Records for the exercise Block Start

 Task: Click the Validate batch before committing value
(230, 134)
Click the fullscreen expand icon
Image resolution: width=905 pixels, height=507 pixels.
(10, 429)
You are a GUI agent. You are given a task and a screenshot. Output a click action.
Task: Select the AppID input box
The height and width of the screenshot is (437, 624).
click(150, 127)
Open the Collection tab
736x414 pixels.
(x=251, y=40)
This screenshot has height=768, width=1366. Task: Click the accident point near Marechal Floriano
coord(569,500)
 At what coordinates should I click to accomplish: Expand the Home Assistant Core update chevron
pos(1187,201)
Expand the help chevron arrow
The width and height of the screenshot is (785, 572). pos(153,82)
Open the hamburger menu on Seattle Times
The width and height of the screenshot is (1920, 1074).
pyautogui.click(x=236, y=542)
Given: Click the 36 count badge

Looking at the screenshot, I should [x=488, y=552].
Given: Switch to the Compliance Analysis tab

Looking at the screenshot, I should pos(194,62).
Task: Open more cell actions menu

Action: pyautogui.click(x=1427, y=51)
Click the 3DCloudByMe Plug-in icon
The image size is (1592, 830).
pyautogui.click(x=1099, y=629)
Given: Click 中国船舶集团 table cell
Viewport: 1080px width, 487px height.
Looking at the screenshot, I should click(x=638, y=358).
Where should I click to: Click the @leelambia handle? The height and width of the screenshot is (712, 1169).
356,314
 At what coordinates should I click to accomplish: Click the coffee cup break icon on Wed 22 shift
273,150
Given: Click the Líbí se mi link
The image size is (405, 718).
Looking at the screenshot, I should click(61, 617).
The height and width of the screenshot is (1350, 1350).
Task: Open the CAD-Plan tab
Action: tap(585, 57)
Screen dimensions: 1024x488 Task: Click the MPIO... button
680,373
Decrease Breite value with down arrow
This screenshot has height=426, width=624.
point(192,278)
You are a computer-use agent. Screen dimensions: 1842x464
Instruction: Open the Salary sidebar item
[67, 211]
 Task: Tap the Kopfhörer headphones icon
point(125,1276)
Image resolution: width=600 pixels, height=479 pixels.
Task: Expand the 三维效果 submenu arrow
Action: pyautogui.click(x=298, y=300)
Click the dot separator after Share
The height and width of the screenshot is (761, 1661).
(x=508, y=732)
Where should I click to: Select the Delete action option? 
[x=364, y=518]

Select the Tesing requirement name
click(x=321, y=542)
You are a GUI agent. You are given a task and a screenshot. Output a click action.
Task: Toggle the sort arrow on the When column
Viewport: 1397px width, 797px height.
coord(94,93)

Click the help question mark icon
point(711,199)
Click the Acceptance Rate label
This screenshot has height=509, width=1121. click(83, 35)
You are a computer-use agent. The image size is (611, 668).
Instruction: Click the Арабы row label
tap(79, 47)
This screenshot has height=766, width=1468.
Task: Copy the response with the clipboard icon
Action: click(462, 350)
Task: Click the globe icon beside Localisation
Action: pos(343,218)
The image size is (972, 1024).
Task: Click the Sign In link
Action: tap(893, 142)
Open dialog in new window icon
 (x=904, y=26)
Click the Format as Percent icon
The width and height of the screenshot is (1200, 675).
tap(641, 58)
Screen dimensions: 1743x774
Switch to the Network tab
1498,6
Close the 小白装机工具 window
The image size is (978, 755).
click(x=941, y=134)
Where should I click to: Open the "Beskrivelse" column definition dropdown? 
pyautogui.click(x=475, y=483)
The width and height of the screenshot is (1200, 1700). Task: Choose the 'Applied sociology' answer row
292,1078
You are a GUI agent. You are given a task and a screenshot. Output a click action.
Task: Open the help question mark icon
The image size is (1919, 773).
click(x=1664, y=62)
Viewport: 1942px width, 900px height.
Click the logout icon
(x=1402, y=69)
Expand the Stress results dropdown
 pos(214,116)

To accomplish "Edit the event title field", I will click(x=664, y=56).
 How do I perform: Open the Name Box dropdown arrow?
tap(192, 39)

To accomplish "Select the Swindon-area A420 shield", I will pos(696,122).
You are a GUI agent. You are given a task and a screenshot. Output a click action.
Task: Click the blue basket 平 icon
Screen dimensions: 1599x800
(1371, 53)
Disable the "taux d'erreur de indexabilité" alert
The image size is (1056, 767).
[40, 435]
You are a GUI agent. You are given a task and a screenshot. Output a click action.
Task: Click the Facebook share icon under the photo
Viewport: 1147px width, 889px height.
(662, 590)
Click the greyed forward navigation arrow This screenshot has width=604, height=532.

Records for the exercise Block End

■ What is expected
Read the entries above, then pull out the lines that include "computer".

■ Response to the task
You are a computer-use agent. Screen dimensions: 1842x464
You are a computer-use agent. The image size is (611, 668).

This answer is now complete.